Sharon will not go back to negotiations.”
It's at the local level that the harm done
by the plan is most apparent. Even ardent
Israeli nationalists acknowledge that
running a wall through the Anata school
playground — or putting a physical barrier
between Arab neighbourhoods such as Abu Dis
and adjoining Ras al-Amud, which have become
interdependent after existing cheek-by-jowl
for generations — will only create
hostilities in an area that was reasonably
peaceful, even through the intifada.
At a breach
between Abu Dis and Ras al-Amud where
construction of the barrier remains
unfinished, long rows of Palestinians
recently made a short but precarious walk
along a garden wall before squeezing
themselves past an eight-metre-high concrete
chunk that blocked normal passage on the
road.
Some were young men in search of work. Some
were students who will soon be completely
separated from the schools they attend.
Others were simply trying to see family
before the passage is closed for good.
A trio of
Israeli soldiers toting M-16 assault rifles
waiting on the other side of the barrier
turned back people who didn't have papers
showing they had Jerusalem residence. Those
turned away included a man who said he was
recovering from surgery and was clutching an
expired permit allowing him to visit a
Jerusalem hospital.
The wall in
Abu Dis recently had to be topped with
coiled razor wire, since Palestinians
desperate to cross were somehow finding a
way to scale it.
“The wall is in between my family's
apartments. I must see my children,”
shrugged 54-year-old Abdel Rahim Ayyad, a
former municipal worker, when asked why he
was so intent on crossing the barrier that
day.

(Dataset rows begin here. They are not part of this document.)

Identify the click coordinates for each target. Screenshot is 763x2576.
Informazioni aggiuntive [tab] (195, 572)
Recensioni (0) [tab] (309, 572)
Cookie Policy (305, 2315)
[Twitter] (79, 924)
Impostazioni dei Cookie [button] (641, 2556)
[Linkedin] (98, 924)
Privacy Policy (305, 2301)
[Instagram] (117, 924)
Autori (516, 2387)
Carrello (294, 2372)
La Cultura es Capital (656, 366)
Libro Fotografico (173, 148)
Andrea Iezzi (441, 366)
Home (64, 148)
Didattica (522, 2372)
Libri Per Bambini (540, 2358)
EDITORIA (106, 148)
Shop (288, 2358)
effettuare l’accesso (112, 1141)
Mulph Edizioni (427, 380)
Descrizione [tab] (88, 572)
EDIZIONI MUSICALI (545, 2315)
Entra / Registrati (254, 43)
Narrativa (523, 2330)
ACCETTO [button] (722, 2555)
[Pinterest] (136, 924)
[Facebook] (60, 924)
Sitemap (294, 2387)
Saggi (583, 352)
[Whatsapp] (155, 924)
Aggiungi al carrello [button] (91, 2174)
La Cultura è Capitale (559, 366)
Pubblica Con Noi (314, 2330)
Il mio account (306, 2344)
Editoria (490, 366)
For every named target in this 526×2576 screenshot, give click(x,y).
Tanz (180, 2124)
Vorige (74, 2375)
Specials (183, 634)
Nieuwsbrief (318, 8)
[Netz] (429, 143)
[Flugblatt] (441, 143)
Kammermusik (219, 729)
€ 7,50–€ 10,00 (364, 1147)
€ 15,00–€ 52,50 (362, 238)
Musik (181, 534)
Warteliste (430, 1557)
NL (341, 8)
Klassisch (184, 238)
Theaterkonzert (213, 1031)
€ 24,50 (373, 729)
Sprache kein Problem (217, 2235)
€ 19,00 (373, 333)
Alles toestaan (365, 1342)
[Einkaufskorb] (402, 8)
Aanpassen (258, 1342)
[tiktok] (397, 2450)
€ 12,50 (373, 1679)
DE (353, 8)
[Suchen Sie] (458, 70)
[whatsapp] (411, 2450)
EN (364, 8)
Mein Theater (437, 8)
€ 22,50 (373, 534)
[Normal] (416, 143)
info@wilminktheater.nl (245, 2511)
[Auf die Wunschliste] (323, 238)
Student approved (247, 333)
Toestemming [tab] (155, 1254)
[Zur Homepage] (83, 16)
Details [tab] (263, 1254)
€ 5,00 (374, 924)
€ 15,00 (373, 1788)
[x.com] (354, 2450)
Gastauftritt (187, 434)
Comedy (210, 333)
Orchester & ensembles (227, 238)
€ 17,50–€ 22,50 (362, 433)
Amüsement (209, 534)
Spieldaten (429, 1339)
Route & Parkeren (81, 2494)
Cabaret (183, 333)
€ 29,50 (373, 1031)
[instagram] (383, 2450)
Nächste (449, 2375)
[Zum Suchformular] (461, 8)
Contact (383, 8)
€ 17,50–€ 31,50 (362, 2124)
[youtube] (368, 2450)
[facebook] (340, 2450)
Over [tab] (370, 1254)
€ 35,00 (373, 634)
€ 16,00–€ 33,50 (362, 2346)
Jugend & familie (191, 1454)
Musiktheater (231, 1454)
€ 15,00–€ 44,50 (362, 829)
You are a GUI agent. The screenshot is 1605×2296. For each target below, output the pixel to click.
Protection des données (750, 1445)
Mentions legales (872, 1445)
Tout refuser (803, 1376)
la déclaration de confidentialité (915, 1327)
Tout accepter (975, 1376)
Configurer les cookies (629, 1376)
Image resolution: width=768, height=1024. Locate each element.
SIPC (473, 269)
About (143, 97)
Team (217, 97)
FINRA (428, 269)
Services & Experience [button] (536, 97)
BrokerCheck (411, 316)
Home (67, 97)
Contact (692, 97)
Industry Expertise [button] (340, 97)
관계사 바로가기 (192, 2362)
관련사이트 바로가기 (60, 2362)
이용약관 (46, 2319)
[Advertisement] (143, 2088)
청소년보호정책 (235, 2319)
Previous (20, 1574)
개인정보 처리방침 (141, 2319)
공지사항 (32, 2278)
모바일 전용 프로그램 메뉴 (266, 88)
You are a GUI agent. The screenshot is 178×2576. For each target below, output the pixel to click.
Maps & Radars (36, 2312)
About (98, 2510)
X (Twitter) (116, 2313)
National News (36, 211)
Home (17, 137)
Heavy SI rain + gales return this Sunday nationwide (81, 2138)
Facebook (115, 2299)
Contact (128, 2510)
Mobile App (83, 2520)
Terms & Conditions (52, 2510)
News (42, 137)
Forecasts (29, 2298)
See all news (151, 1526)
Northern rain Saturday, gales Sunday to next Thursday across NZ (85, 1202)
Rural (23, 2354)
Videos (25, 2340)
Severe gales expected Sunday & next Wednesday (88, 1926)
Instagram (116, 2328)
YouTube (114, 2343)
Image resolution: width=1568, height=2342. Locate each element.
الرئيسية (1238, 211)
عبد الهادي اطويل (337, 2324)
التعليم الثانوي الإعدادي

He was carrying a black plastic bag
stuffed with pita bread for a family lunch.
“There's no
such thing as a good route of the wall.
Israelis and Palestinians in Jerusalem are
akin to Siamese twins, sharing vital
organs,” said Daniel Seidemann, who is
handling several legal challenges to the
barrier's route in this ancient city. “We're
trying to achieve, through physical means,
what can't be achieved.”
A Jewish
human-rights lawyer who lives in West
Jerusalem, Mr. Seidemann has devoted much of
his life to the study of what he calls the
“living organism” of Jerusalem. Lately, he's
taken on a second career: giving unofficial
tours of the barrier's route to journalists,
foreign diplomats and even, he says, unnamed
members of the Israeli cabinet, highlighting
what he sees as the folly of the barrier's
route.
Like many
Israelis, Mr. Seidemann lived through enough
violence and fear during the last intifada
to appreciate the need for some sort of a
barricade to keep out those who would blow
themselves up inside restaurants and buses.
He believes, however, the wall's route was
conceived with goals other than security in
mind, inflicts unnecessary harm and
humiliation on Palestinians, and as a result
will end up making Israelis less, not more,
safe.
Animosity toward Israel is clearly on the
rise at the Anata school, where throwing
rocks at the Israeli police who patrol their
former schoolyard has become a common way to
pass the lunch hour.
Yusef
I'layyan, the school's headmaster, keeps
under his desk a box full of spent tear-gas
canisters and stun grenades with Hebrew
writing on them that he says Israeli police
have fired back into the schoolyard and even
the main lobby of the building.
Mr. I'layyan
makes it clear that he isn't about to start
punishing his students for acts of rebellion
that he clearly supports.
“The students
are incapable of studying in such an
environment. The Israelis should expect to
have rocks thrown at them,” he said.
“They've
instilled in the children a love of the
resistance that wasn't there before.”